(Given data)

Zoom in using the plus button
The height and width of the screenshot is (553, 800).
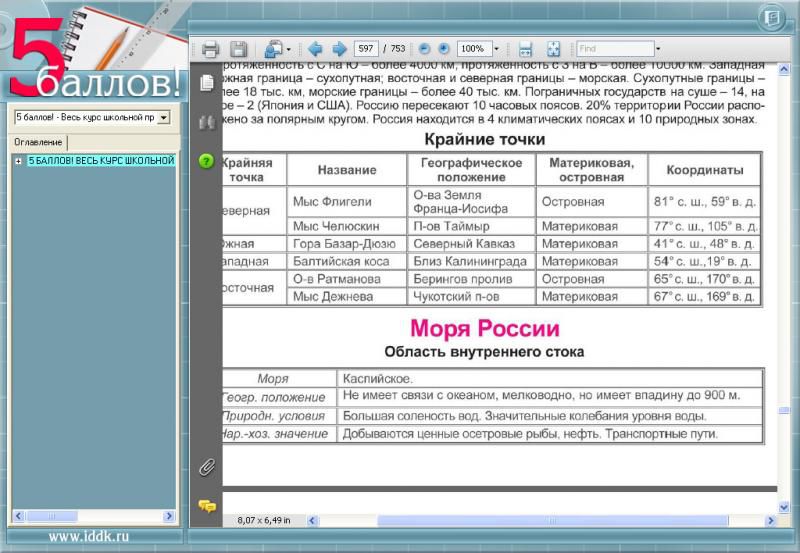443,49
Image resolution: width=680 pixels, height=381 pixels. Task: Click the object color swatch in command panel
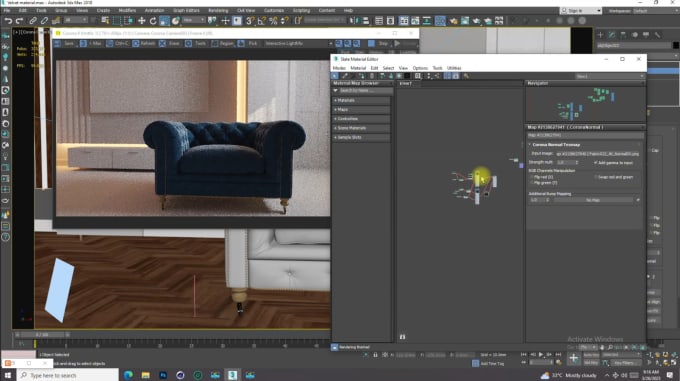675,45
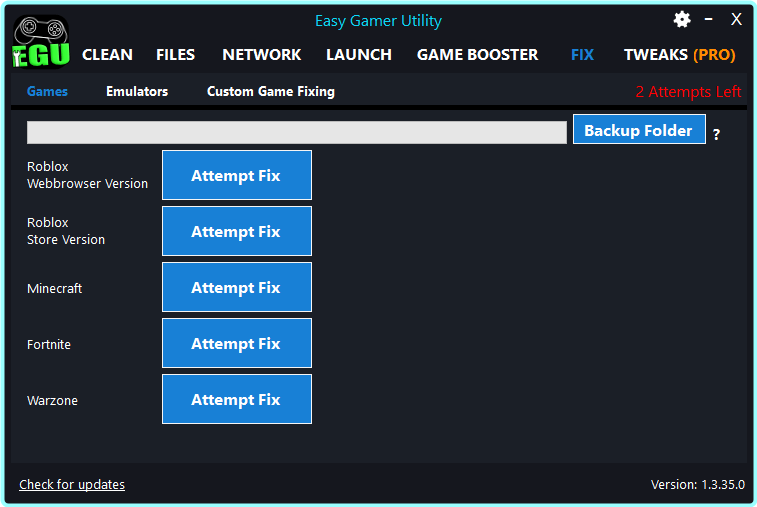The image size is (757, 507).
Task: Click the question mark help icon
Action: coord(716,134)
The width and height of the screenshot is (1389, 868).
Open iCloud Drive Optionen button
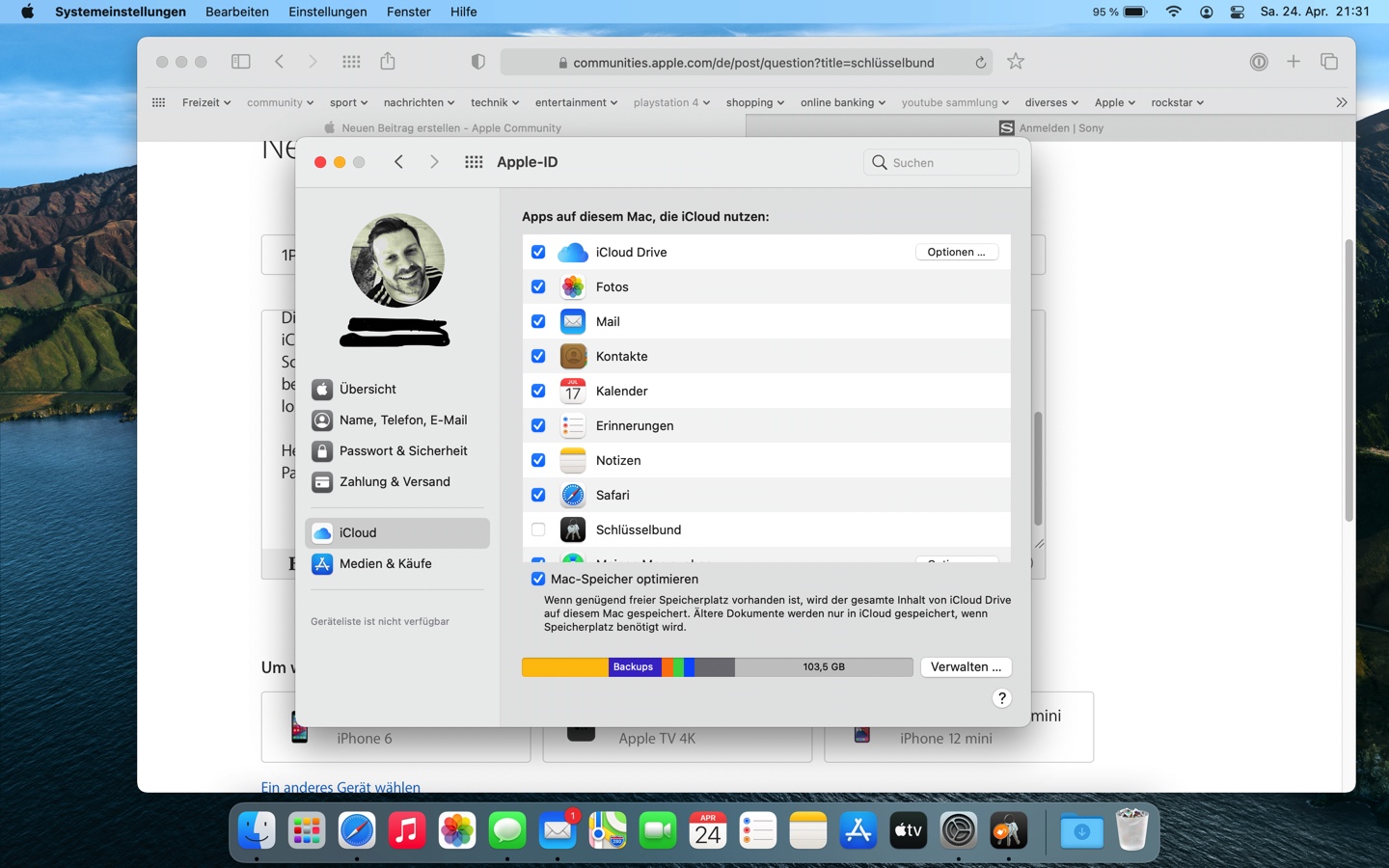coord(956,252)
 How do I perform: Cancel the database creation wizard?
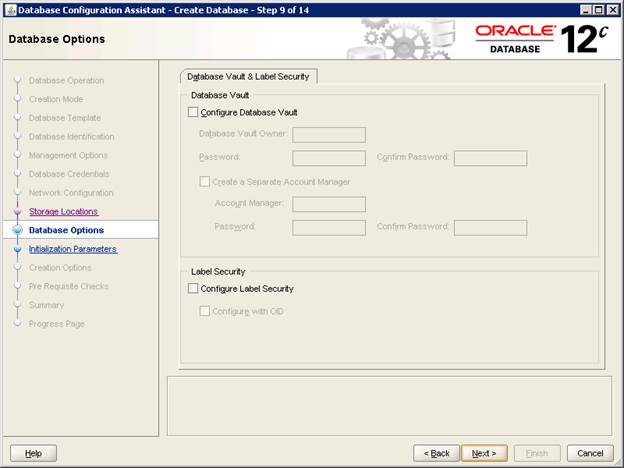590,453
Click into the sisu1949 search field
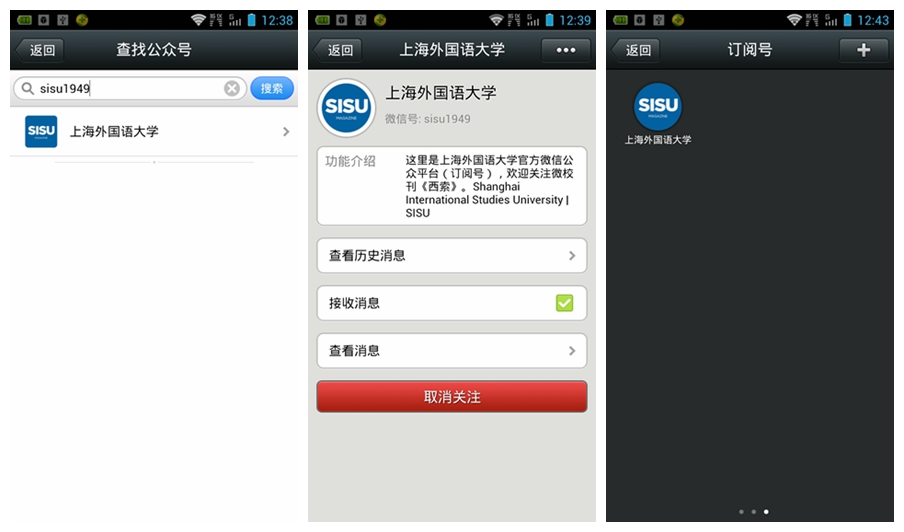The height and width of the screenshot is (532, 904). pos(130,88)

(End Given data)

-- Exercise description --
Only the pictures are to be left out; copy all the remaining material above exactly.

-- Solved exercise --
Zoom in using the plus button
The height and width of the screenshot is (553, 800).
443,49
Image resolution: width=680 pixels, height=381 pixels. Task: Click the object color swatch in command panel
675,45
The image size is (757, 507).
Task: Click the question mark help icon
Action: coord(716,134)
The width and height of the screenshot is (1389, 868).
Open iCloud Drive Optionen button
coord(956,252)
 How do I perform: Cancel the database creation wizard?
590,453
Click into the sisu1949 search field
The height and width of the screenshot is (532, 904). pos(130,88)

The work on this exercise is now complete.